Raw activation map showing the visual cortex using the 8‐Hz on–off paradigm on 16 successive slices (A) and the corresponding manually drawn ROIs that were used for the parametric analysis (B).
An overall stimulus–response curve using group‐averaged data was computed for both the first and second session. Again a third‐order polynomial fit was applied to these average signal intensities. From this fit the peak of response was determined for comparison purposes with other studies using group‐averaged data.
RESULTS
In all 10 subjects, activation was detected in expected areas in the visual cortex with the on–off paradigm, using a correlation value of 0.64 (P = 10−10). The size of activation in the visual cortex, however, is different for each subject [Rombouts, 1998]. Using a simple light‐flash stimulus in the present study, we can see where the activation should be localized (in contrast to more complex stimuli). The selected threshold can therefore be changed for each subject to obtain the functionally most active area in the visual cortex of comparable size and localization. In one subject, the correlation value had to be decreased to 0.50 (P = 2.7 × 10−6) to detect a functional area of comparable size and localization to the other nine subjects. The average size of the manually drawn ROIs was 4.5 cm3 (range 3.2 cm3–7.3 cm3). In nine subjects (in both sessions), an increase in signal intensity, peak and then a decrease in signal intensity could be observed (Fig. 2), as shown by others in group averaged data [Fox and Raichle, 1984; Kwong et al., 1992; Mentis et al., 1997, 1998; Thomas and Menon, 1998; Zhu et al., 1998]. In one subject, no acceptable fit of the data could be obtained even though the functional area of the visual cortex yielded a normal response in the on–off paradigm (at P = 10−10).

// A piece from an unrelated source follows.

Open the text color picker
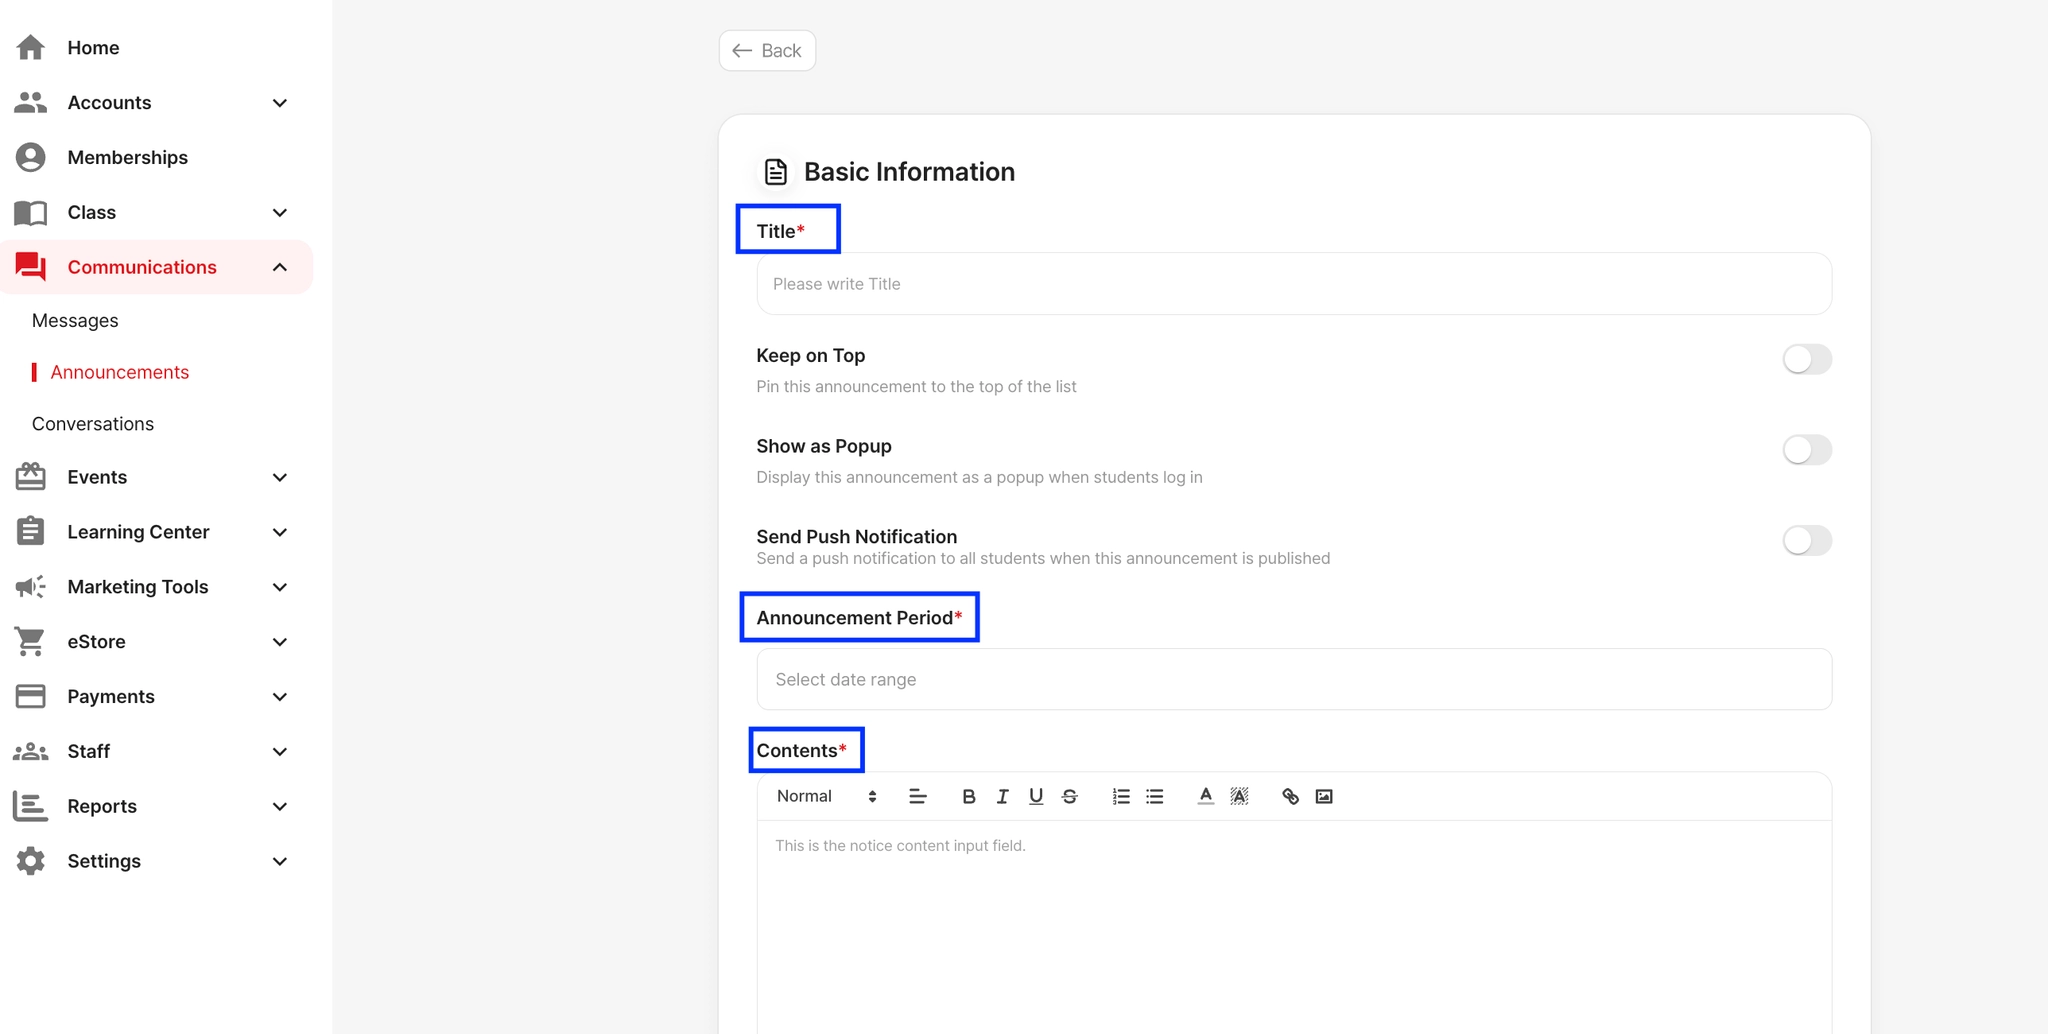The width and height of the screenshot is (2048, 1034). pos(1206,796)
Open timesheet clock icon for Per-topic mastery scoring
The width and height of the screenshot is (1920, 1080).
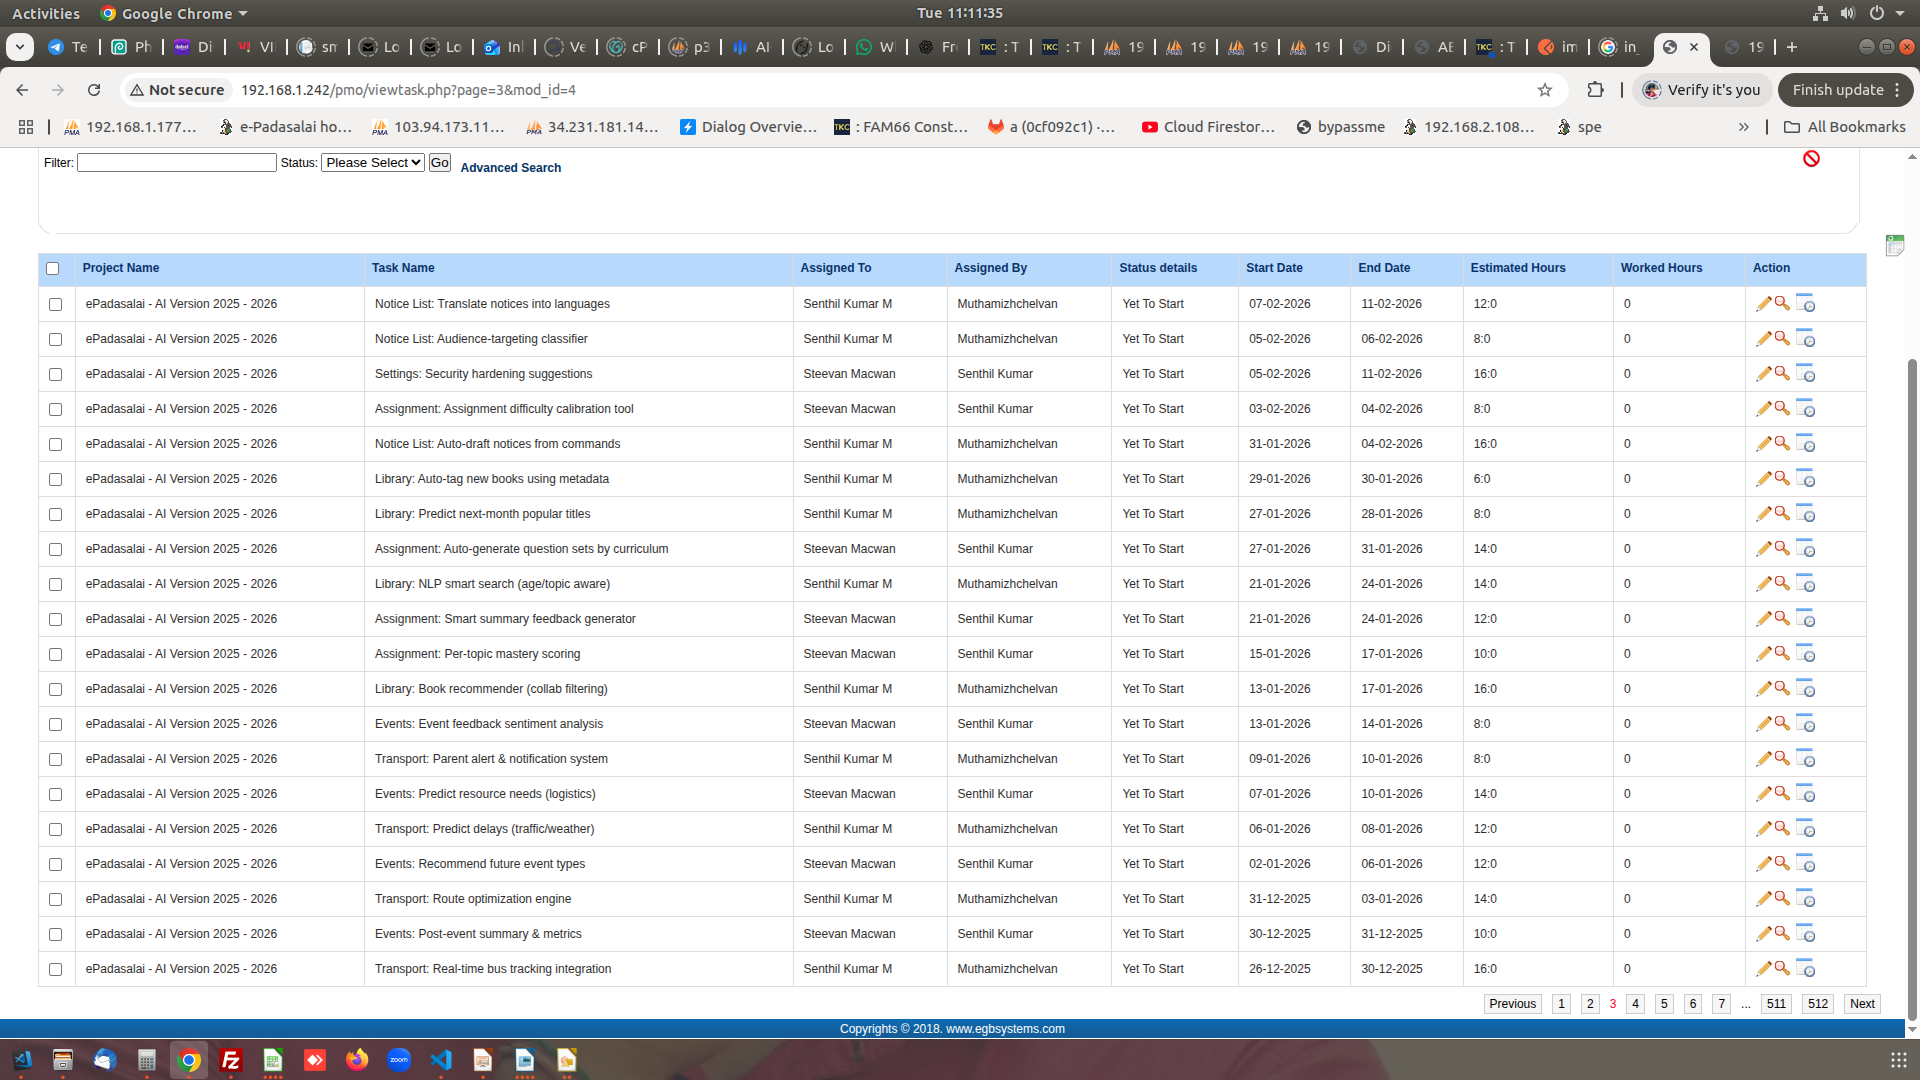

In the remaining nine subjects, an average goodness‐of‐fit (R2) of 0.90 (range, 0.80–0.96) was found for the first session and an R2 of 0.86 (range, 0.75–0.98) for the second session (Table I).
Figure 2.
Signal intensity (SI) changes in one subject for the first (A) and second (B) parametrical flicker presentation task. Open white squares represent a single time‐scan point. Filled black squares represent the average SI for each frequency. A polynomial curve could be fitted to the average timepoints of each frequency, showing the characteristics of the blood response.
Table I.
Peak responses, percentages change 8 Hz versus peak response, slopes of response and the goodness of fit of 9 subjects
| Subject no. | Flicker task | Peak (Hz) | Δ SI peak (%) | Δ SI at 8 Hz (%) | Δ Peak vs. 8 Hz (%) | Average upward slope (%/Hz) | R2‐value (goodness of fit) |
|---|---|---|---|---|---|---|---|
| 1 | First | 11.0 | 2.228 | 2.093 | 0.135 | 0.203 | 0.951 |
| Second | 11.5 | 1.822 | 1.683 | 0.139 | 0.158 | 0.823 | |
| 2 | First | 12.8 | 2.487 | 2.200 | 0.287 | 0.194 | 0.798 |
| Second | 13.0 | 1.632 | 1.433 | 0.199 | 0.126 | 0.753 | |
| 3 | First | 12.5 | 2.855 | 2.570 | 0.285 | 0.228 | 0.831 |
| Second | 14.1 | 4.272 | 3.603 | 0.669 | 0.303 | 0.929 | |
| 4 | First | 11.3 | 2.002 | 1.860 | 0.142 | 0.177 | 0.926 |
| Second | 10.0 | 1.174 | 1.136 | 0.038 | 0.117 | 0.803 | |
| 5 | First | 11.3 | 1.659 | 1.546 | 0.113 | 0.147 | 0.939 |
| Second | 10.8 | 1.549 | 1.464 | 0.085 | 0.143 | 0.955 | |
| 6 | First | 11.0 | 2.407 | 2.274 | 0.133 | 0.219 | 0.904 |
| Second | 12.5 | 1.599 | 1.433 | 0.166 | 0.128 | 0.839 | |
| 7 | First | 10.7 | 1.763 | 1.677 | 0.086 | 0.165 | 0.939 |
| Second | 15.0 | 2.361 | 1.914 | 0.447 | 0.157 | 0.983 | |
| 8 | First | 12.5 | 2.613 | 2.349 | 0.264 | 0.209 | 0.887 |
| Second | 11.9 | 1.574 | 1.435 | 0.139 | 0.132 | 0.897 | |
| 9 | First | 11.1 | 2.532 | 2.376 | 0.156 | 0.228 | 0.964 |
| Second | 9.3 | 1.953 | 1.922 | 0.031 | 0.210 | 0.793 | |
| Average first | 11.58 ± 0.79 | 2.28 ± 0.40 | 2.10 ± 0.34 | 0.18 ± 0.08 | 0.20 ± 0.03 | 0.90 ± 0.06 | |
| Median first | 11.3 | 2.41 | 2.2 | 0.142 | 0.203 | 0.926 | |
| Average second | 12.01 ± 1.86 | 1.99 ± 0.91 | 1.78 ± 0.73 | 0.21 ± 0.21 | 0.16 ± 0.06 | 0.86 ± 0.08 | |
| Median second | 13 | 1.63 | 1.464 | 0.139 | 0.143 | 0.839 |
The frequency of peak response varied between 9.3 and 15.0 Hz. In the first session we found an average peak response at 11.6 Hz (range, 10.7–12.8 Hz). The percentage signal change between 8 Hz and the frequency of peak response showed an average increase of 0.18% (range, 0.09–0.29). The average upward slope for the first session was 0.20%/Hz (range, 0.15–0.23). For the second session, an average peak response was found at 12.0 Hz (range, 9.3–15 Hz), the percentage change between 8 Hz and peak was 0.21% (range, 0.03–0.67). The average slope was 0.16%/Hz (range, 0.12–0.30%/Hz) (Table I).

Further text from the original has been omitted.